Debby told her leadership team that she wanted to do something to bring the team together and help them function more effectively, and to think about how each member works individually. As she said, “One option was the classic Myers-Briggs assessment. But I suspect it's an outdated tool.” She learned of a comparatively new system that the company's recruiters had just been starting to use and were finding very powerful. “It's called the Style of Influence—and exactly what we do is try to influence things,” she said. “It's an incredibly impactful exercise that takes very little time to complete. In fact, you can go online and do it in about 10 or 12 minutes.”
To hear Debby explain it, the new tool was, over and over again, nailing people's preferred style of operating, so much so that the entire team engaged in this powerful exercise. Our increased understanding of all of the types of people on the team can overcome what may seem to be insurmountable odds en route to success. These efforts together give us a better chance at being successful in finding a path to the future.
Debby is certainly not alone in her search for ways to unify and improve her team. Team dynamics can make all the difference. The number of systems and organizations focused on team dynamics is some indicator that getting those dynamics right is not necessarily a smooth journey. The notion that a team gets better simply by working together is not necessarily true. Practice alone simply can't get you there unless you're practicing the right skills and at the appropriate level. Practicing the wrong skills with the wrong dynamics can lead straight to a dead end.
Team leaders are wise to drive continuous improvement of their teams by measuring and assessing their team dynamics. Changing behavior is difficult, and without compelling, actionable feedback it is virtually impossible.
A variety of systems are available to help focus leaders on areas of interpersonal dynamics that have the biggest impact on business performance and output. Often team members provide feedback on the team leader and rate their team on carefully defined attributes of a high-performing team.
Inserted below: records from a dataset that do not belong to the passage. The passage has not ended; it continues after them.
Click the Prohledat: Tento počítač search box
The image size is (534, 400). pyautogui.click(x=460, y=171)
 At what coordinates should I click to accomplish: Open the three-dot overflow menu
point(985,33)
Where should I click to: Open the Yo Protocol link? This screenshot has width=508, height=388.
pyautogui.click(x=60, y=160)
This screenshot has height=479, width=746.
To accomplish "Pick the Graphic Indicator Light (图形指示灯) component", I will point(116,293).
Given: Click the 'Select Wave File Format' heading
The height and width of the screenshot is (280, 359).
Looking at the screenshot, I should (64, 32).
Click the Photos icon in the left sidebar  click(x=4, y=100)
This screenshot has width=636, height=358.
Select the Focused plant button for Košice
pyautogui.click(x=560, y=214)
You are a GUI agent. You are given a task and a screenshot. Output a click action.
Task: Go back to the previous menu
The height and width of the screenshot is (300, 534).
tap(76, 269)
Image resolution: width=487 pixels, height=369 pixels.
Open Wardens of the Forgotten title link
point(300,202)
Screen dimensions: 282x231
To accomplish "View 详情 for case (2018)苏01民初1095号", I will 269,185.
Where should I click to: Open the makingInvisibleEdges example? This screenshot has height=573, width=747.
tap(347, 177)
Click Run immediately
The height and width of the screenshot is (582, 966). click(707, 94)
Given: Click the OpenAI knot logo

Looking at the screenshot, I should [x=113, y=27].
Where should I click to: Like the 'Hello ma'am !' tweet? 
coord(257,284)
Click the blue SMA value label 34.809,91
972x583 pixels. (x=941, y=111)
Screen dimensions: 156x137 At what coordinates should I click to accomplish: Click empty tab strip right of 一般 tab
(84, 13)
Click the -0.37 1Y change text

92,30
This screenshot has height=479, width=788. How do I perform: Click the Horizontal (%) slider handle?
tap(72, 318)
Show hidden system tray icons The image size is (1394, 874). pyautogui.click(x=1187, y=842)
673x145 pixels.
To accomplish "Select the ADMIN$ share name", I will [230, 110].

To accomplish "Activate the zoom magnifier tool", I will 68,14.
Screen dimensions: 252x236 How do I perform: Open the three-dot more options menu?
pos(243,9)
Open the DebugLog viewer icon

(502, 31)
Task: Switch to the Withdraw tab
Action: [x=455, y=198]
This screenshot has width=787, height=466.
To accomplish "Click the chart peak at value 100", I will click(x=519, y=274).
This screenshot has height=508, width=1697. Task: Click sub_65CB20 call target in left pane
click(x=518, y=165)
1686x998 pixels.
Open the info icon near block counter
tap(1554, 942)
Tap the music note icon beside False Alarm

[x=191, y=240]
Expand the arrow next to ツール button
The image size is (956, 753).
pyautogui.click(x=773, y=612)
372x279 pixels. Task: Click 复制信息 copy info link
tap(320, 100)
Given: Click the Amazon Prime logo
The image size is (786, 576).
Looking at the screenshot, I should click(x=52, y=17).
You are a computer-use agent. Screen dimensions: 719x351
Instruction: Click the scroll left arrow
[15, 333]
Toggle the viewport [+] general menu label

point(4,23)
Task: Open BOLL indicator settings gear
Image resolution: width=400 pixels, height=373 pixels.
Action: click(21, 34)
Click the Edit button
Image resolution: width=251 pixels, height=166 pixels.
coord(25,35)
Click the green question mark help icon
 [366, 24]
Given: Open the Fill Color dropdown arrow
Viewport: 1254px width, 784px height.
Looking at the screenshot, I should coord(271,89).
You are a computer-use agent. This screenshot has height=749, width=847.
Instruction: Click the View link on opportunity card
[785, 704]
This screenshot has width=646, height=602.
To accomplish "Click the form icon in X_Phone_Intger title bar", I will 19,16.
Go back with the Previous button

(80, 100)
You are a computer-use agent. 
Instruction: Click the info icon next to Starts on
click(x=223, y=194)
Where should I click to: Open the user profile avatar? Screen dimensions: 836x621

The results can help the leader and the team members recognize areas for improvement and set goals for improving. I recently employed a tool called Team Insights™ that measures levels of collaboration, engagement, morale, and trust and allows teams to focus their efforts on areas of weakness. This book's website provides links to some of the tools that might help leaders understand and improve the workings of their teams.
You need to assemble, build, and strengthen the leadership team, always making it clear what the team has been convened to do. One function it is not charged with is making final decisions. A team exists to perfect the change, but even the best of teams require you to take point on the major decisions. A mentor's simple phrase still rings in my head: “A voice is not a vote.” A voice is an opportunity to raise objections and make suggestions. It is not a vote, and a leadership team is not a democracy.
This is where the idea of commitment comes in. You need to stand behind each decision you make and consistently carry out the plan you've all developed. The commitment starts at the top with you and then spreads out through the rest of the team.
You do have the final say, and that should be clear to your team members. But the more these individuals contribute to a plan, the more personally invested they become. And this is where accountability comes in. If a team develops a plan for change and commits to carrying it out, then all members ideally have a stake in it. Cultivating a sense of ownership in the debate process can increase each person's sense of responsibility for resultant decisions. And in the long term, that will encourage everyone's attention to the results.
With your leadership team now assembled and unified, you are ready for the hard work ahead. You've established the need and urgency for change in Chapter 1 and have begun assembling and unifying the leadership team in Chapter 2. You now need to craft your compelling vision of the future. That's the subject of Chapter 3.